▸ **Your objective**:
Answer these about the liquid black soap forum thread below:
1. What is the African Black Soap strained four times to remove?
2. In Marria's process, what is mixed into the strained soap before the castor oil?
3. According to earlene, in what amounts do some tutorials add glycerin and oil?

▸ **Reading text**:
# I'm new to the forum. I notice most of the post



## Marria (Sep 18, 2020)

I'm new to the forum & have a question concerning African Black liquid Soap. I did not see it mentioned in any of the post read, although I have not read every post.  My question is, does too much glycerin or castor oil cause a waxy feel in this soap after it is rinsed off. If so, how can this be corrected?   Thanks


----------



## shunt2011 (Sep 18, 2020)

You're going to want to post your recipe and process so that we can help you out.


----------



## Marria (Sep 18, 2020)

Arican Black Soap that has been strained 4 times to remove ash, debris & stones.

Aloe Vera Juice-heated & crumbled soap added & sits till soap is dissolved.

Once liquified & cooled, it is strained

Glycerin added to strained soap & mixed well

Castor oil then added & mixed well
Once all ingredients are added, fragrance oil is add & blended well.
I perfer not to give recipe, but this is my basic process.  

Is there a ratio of liquid soap to glycerin & castor oil?
Thank you


----------



## earlene (Sep 18, 2020)

Are you talking about using a solid bar of soap to create a liquid soap?  Like in some youtube videos & online blogs  where that is done?

In some of those tutorials, I see glycerin & oil being added in equal amounts and then only 1 teaspoon or 1 Tablespoon each, depending on the maker &/or the total batch size, I suppose.  But not all do it the same way, so I am guessing they came up with what worked for them via trial and error until they hit upon something that worked well for them.  Or they learned from someone else who had already gone through that process.

▸ **Data listing**:
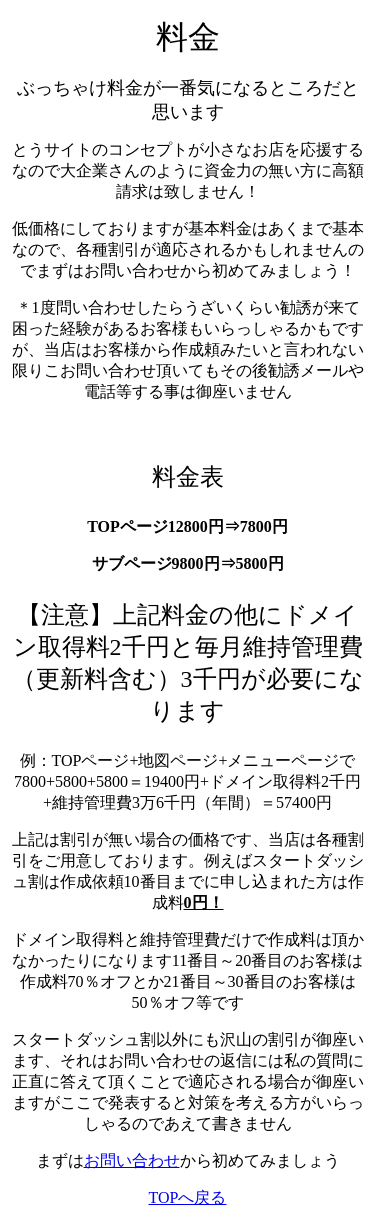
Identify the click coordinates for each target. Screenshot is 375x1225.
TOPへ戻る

==

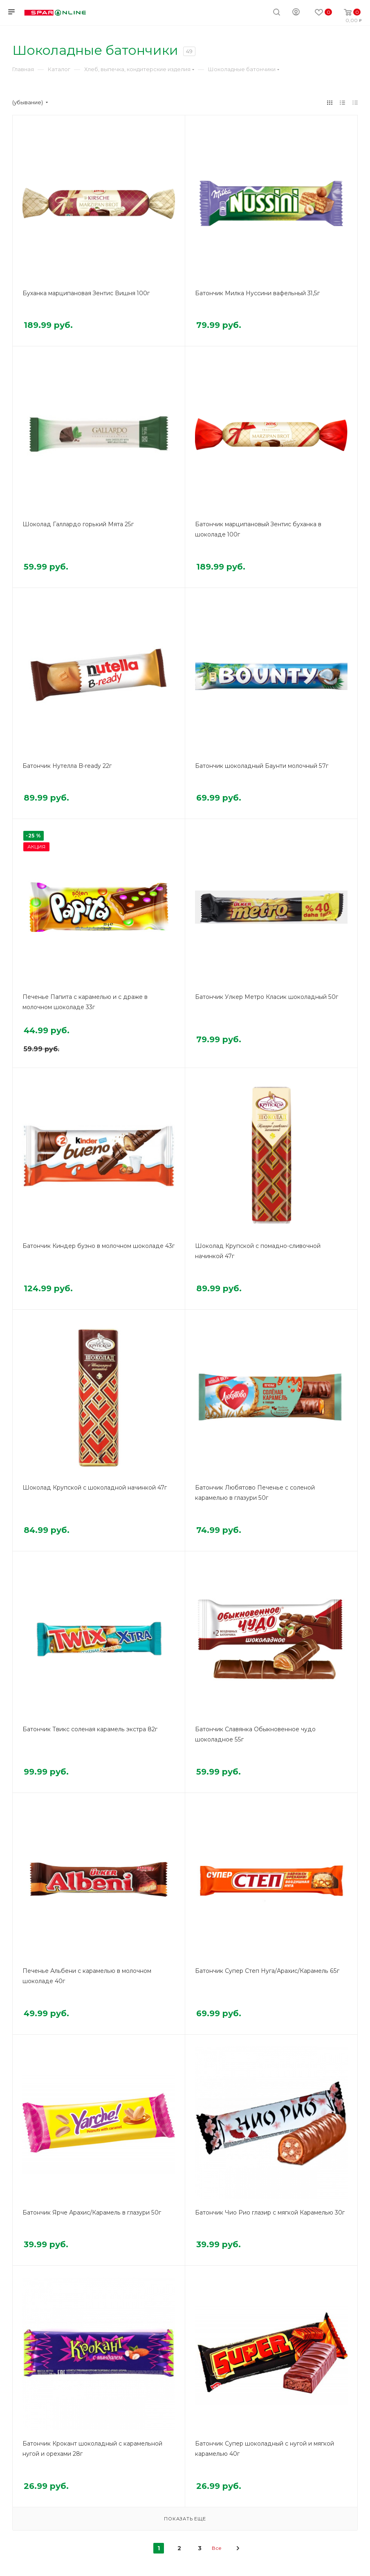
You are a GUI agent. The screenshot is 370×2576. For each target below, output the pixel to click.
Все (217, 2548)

▸ **Answer**:
1. Ash, debris, and stones.
2. Glycerin.
3. In equal amounts, only 1 teaspoon or 1 tablespoon each, depending on the maker and/or the total batch size.